While speech difficulties in patients with Friedreich’s ataxia are not linked to the severity of disease, certain speech aspects associated with age at disease onset and disease duration may be valuable for accessing the disease even at mild levels of severity, according to the study “Voice in Friedreich’s Ataxia” recently published in the Journal of Voice.
Findings also suggested that some types of speaking difficulties might be reduced with speech therapy and be used as markers for future clinical trials.
Although plenty of studies have explored speech problems among Friedreich’s ataxia (FA) patients, researchers at the University of Melbourne in Australia noted the absence of a set of comprehensive measures of acoustics and perceptions in speech. Such measures could help develop markers to assess the progress of FA and the patient’s response to speech therapy. They could also guide the development of speech therapy protocols.

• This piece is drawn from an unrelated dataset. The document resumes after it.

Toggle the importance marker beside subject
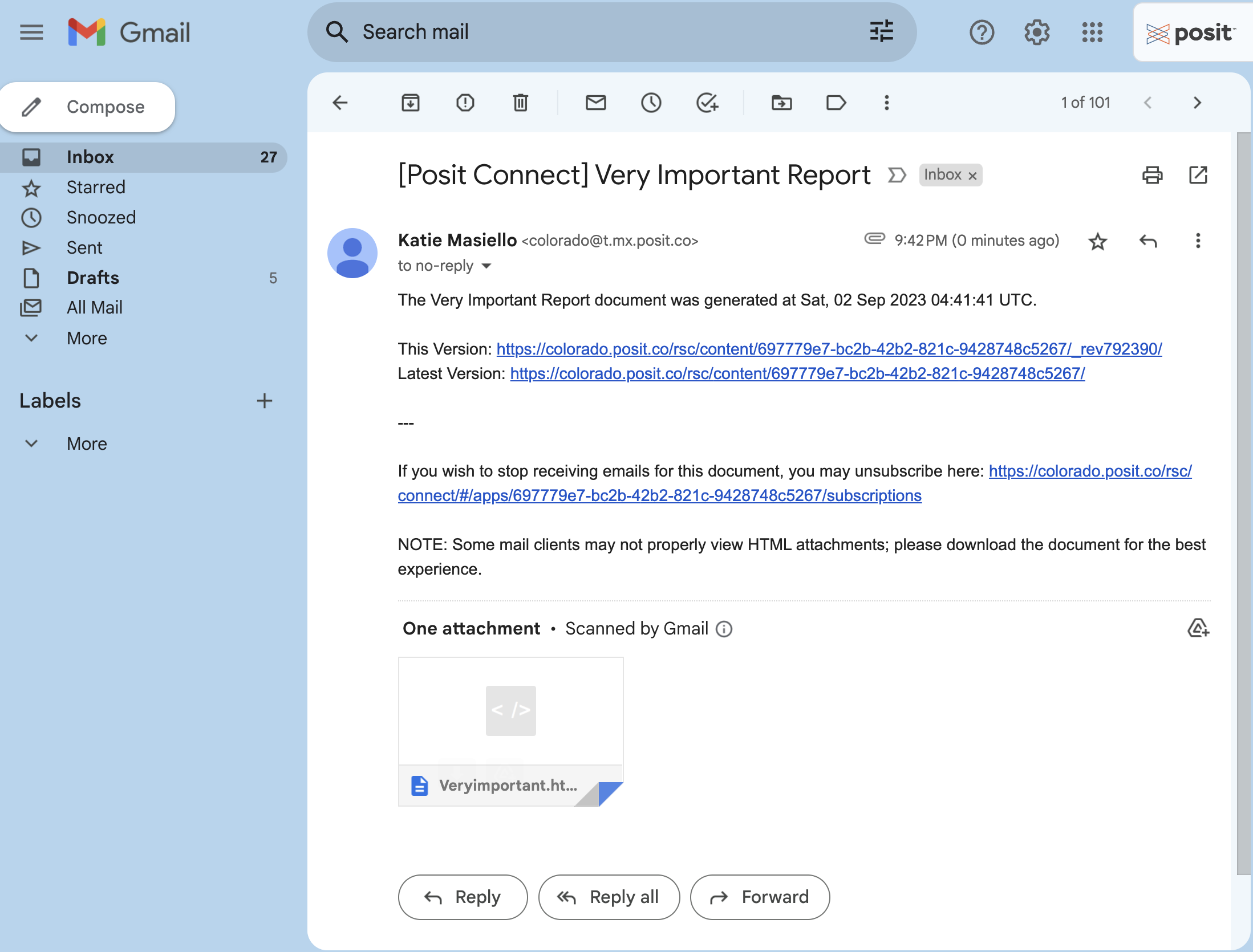The height and width of the screenshot is (952, 1253). coord(897,175)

The research team recruited 36 patients and 30 healthy controls who provided the team with speech and vowel samples. The acoustics of the recorded samples were analyzed using computer software.

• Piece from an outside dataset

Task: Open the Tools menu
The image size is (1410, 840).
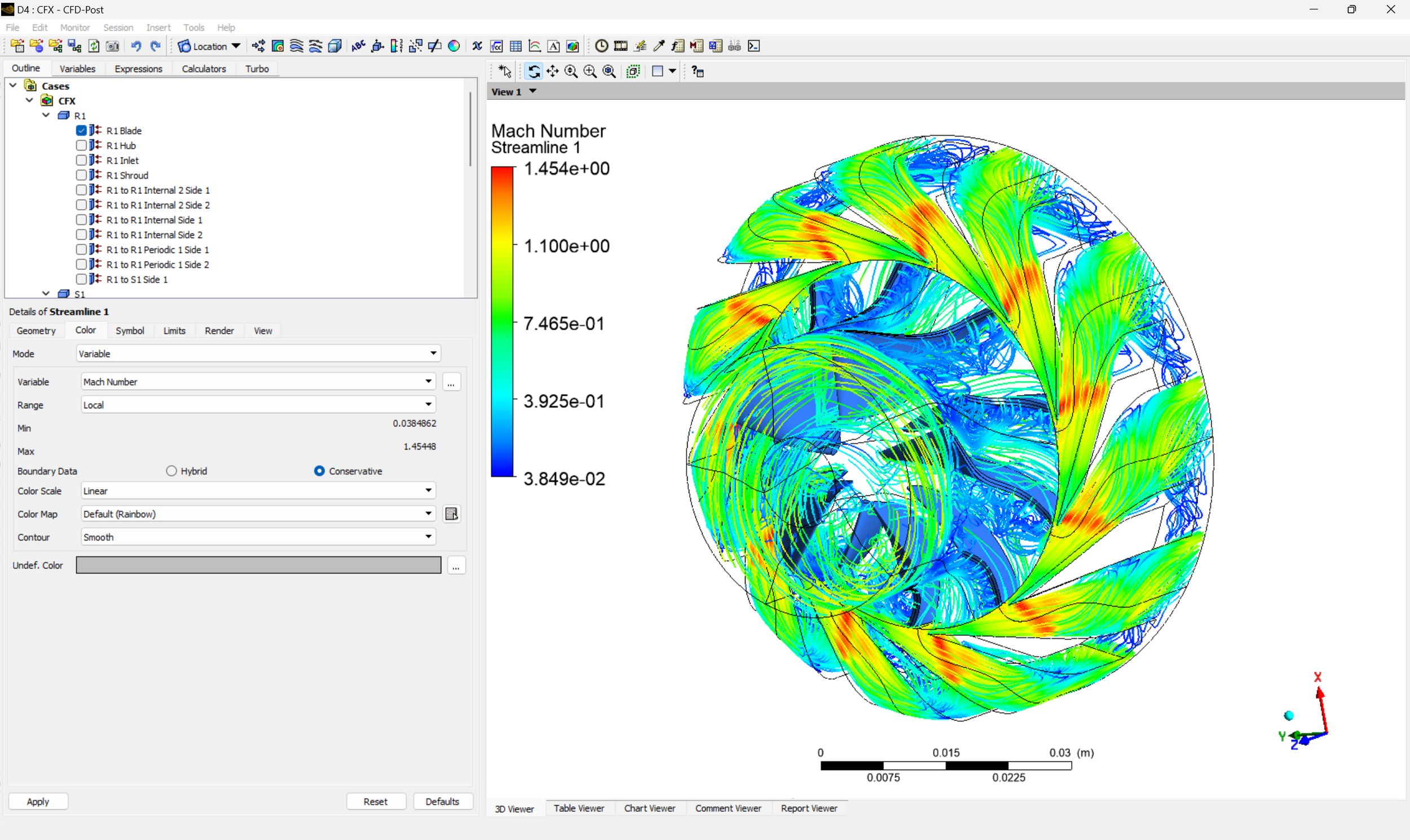Action: click(193, 27)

Perceptual analysis was done using the Consensus Auditory-Perceptual Evaluation of Voice form. For judges, the team recruited five graduate students trained in assessing speech disorders. The judges were unaware whether a speech sample belonged to a patient or healthy subject.
The study found that individuals with FA had mild but significant speech impairment. Problems were characterized by hoarseness, increased strain, and abnormal pitch variability. The pitch was found to be increased while speaking vowels but decreased while reading.
People with Friedreich’s ataxia had abnormal levels in several acoustic measurements. Age of onset and disease duration impacted the speed of speech and the duration of syllables. Researchers suggest that the stability of sounds and the speaking rate may be improved by speech therapy.
In contrast, the team found no associations between speech and genetic severity or overall disease severity.
A model that accounted for both acoustic and perceptual parameters that differed the most between patients and controls was able to identify FA patients from healthy controls more than 80 percent of the time.
Researchers agreed that although the impact of Friedreich’s ataxia progression on voice is currently unknown, understanding how the speech phenotype evolves over time could aid clinical practice and possibly lead to the development of sensitive clinical markers for treatment trials.